The war criminal was hanged at Kashimpur Central Jail in Gazipur at 10:30pm on Saturday.

Three ambulances, one of which carried the remains of Mir Quasem Ali, left Kashimpur prison after 12:30am.

The ambulances entered the jail around 9pm after Mir Quasem's relatives had met him for the last time.

A Fire Service car, six vehicles of RAB and police and three other cars were escorting them when they left the jail premises.

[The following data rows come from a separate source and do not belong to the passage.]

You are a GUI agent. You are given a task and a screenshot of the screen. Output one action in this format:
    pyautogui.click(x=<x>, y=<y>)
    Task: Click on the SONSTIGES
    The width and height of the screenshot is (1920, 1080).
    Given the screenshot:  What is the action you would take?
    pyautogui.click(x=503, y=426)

Gazipur Superintendent of Police Harun-or-Rashid said before the execution that police would provide security for the body until it reaches the destination.
 
Mir Quasem's relatives have already reached Manikganj's Chala village to prepare for the burial.
Police took position at the burial site and did not let outsiders to enter the village.
 
Born in Manikganj in 1952, Mir Quasem was raised in Chittagong.
 
He lost his ancestral house at Munshidangi village to river erosion and bought a piece of land in Chala village.
 
Son of a low-paid railways employee, Mir Quasem had gradually left the mark of his shrewdness on both politics and finance as he turned the Jamaat’s financial backbone after becoming a key player in the party’s top brass.
 
He became the founding president of the Islami Chhatra Shibir, a rechristened Islami Chhatra Sangha, on Feb 6, 1977, two years after Gen Ziaur Rahman allowed the Jamaat back into politics in Bangladesh, whose independence from Pakistan it had so violently opposed.

Mir Quasem was the convenor of NGO Rabita al-Alam al-Islami’s Bangladesh chapter when he started playing some role in Jamaat’s politics in 1980. He later went on to become the NGO’s director.
He was a former vice-chairman of Islami Bank Bangladesh Limited and chairman of the now-closed Diganta Media Corporation, believed to be pro-Jamaat.
He is also the founder of Ibn Sina Trust and a founding member of Islami Bank Foundation.
He became a member of the Jamaat’s policymaking executive council in 1985.
Mir Quasem built no house but a mosque on the land he bought in Chala. He wanted to fight in election from the constituency on BNP-Jamaat coalition's ticket.
Freedom fighters and Awami League supporters demonstrated in Manikganj after media reported, quoting Mir Quasem's wife, that he would be buried there.
They demanded the authorities do not allow the body into Manikganj.